By Ann Longmore-Etheridge
Hospitals are meant to stand as sanctuaries where healing can occur in a peaceful environment. Unfortunately, that is often not the case. “Violence in healthcare is very real. It’s all numbers on paper, but if you’re a nurse or security officer dealing with it, it becomes a serious concern,” says Eric Smith, CPP, security director for Exempla Healthcare at Exempla Saint Joseph Hospital in Denver.

Smith oversees security in three hospitals, the Sisters of Charity corporate office, and a boarding school for troubled youth. The flagship facility, Saint Joseph, is in the heart of Denver on a 14-acre campus. It includes 565 beds, 30 operating theaters, and a large emergency room (ER). Saint Joseph sees an excess of 18,500 patient admissions annually, as well as more than 169,000 outpatient visits, nearly 52,000 ER visits, and close to 4,000 births. Staff includes approximately 4,850 employees and physicians and 400 volunteers.

On the extreme end, “We’ve had a number of incidents—some pretty serious assaults. We’ve had [patients] commit suicide, and we’re in a high-crime area,” he states. “It’s almost a steady thing, too—some kind of violent act where security… or nurses are getting assaulted.
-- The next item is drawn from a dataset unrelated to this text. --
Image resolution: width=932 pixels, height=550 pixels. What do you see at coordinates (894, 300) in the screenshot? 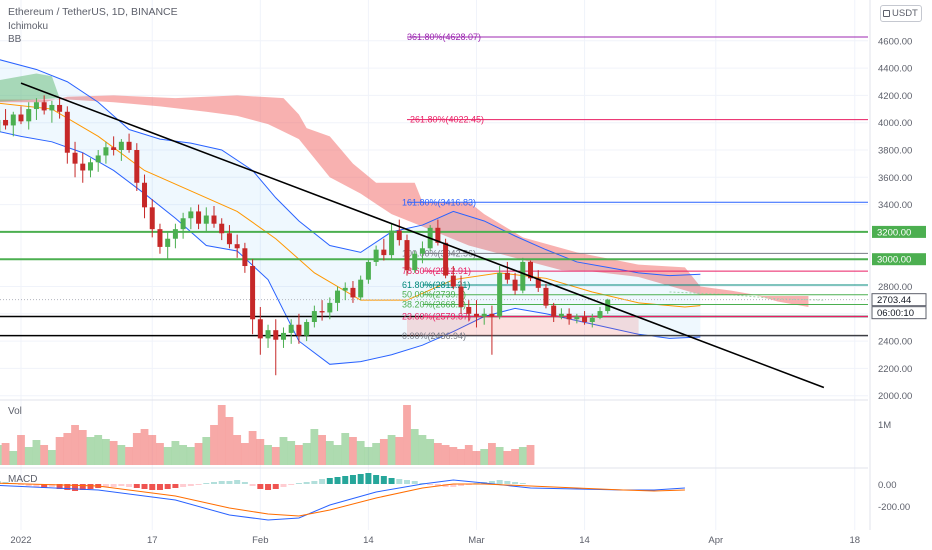
I see `price-label-text: 2703.44` at bounding box center [894, 300].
And fortunately, it’s not usually a very serious thing, but still, no one wants to go to work and worry about getting a black eye.”
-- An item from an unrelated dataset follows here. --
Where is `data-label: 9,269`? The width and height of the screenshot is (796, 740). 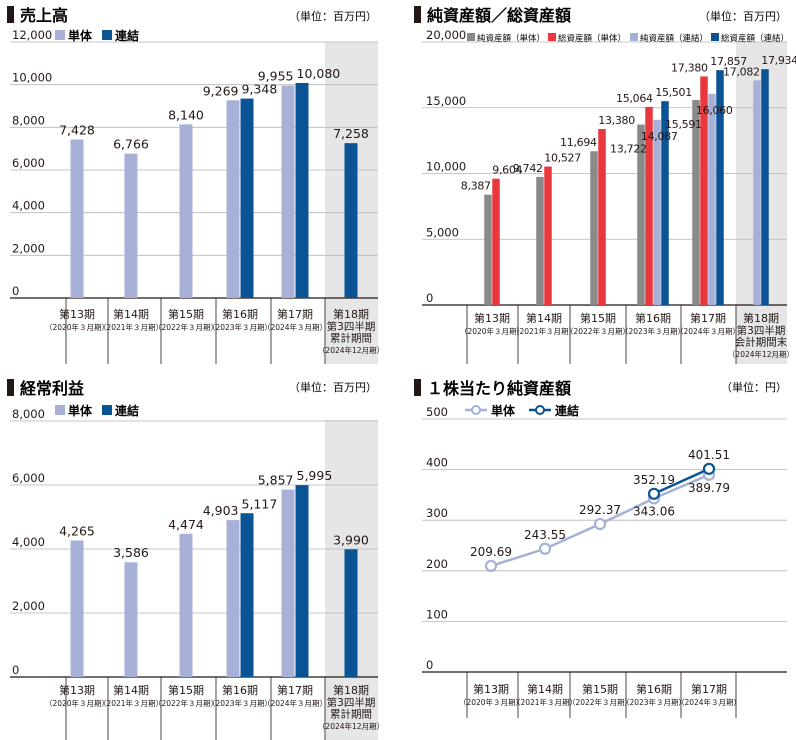
data-label: 9,269 is located at coordinates (221, 90).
Staff had approached security in the past, inquiring about a panic-button system to speedily notify security of an incident taking place. “The big challenge was to get the capital to do it,” explains Smith. “A lot of systems require hardwiring the buttons to a desk in a central location—that ends up with the need for cables run to a network closet tied to a phone line that runs to a dispatch center.”

In the case of Saint Joseph, such a system would necessitate “running cables through patient care areas and entail putting up containment to keep the installation from affecting the patients, and it becomes a challenge and costly to do,” he says.
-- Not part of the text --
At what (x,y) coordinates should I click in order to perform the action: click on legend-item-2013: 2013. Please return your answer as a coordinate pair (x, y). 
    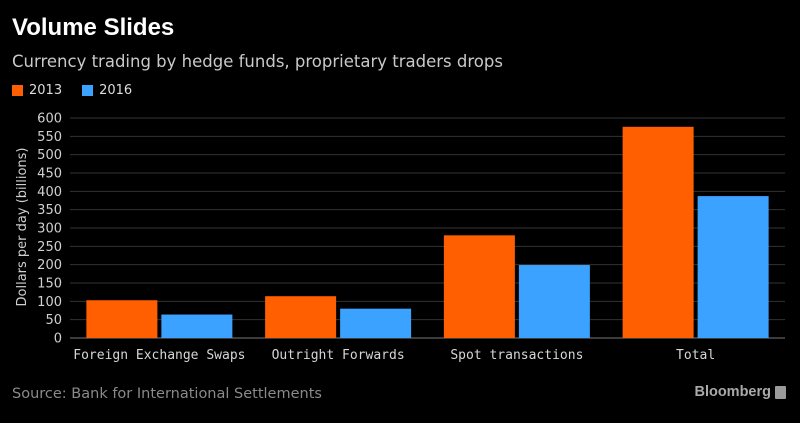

But the requests for duress buttons continued “on a regular basis,” and, in late 2012, Smith says he heard of a potentially suitable system through one of his contacts in the International Association for Healthcare Security and Safety (IAHSS). The then-president of the IAHSS’s Colorado Chapter was Eric Banghart, senior business development manager for Inovonics Wireless Corporation of Louis­ville, Colorado, a pro­vider of enterprise life-safety and specialized commercial wireless systems.

Banghart told Smith about the Radius Enterprise Mobile Duress (EMD) system, which offers a type of button that is not tied to a particular spot, but can be carried by staffers. It is a wireless system that functions by the use of repeaters. “I liked this system because it runs on a wavelength that [would not] interfere with anything else in the hospital,” Smith explains.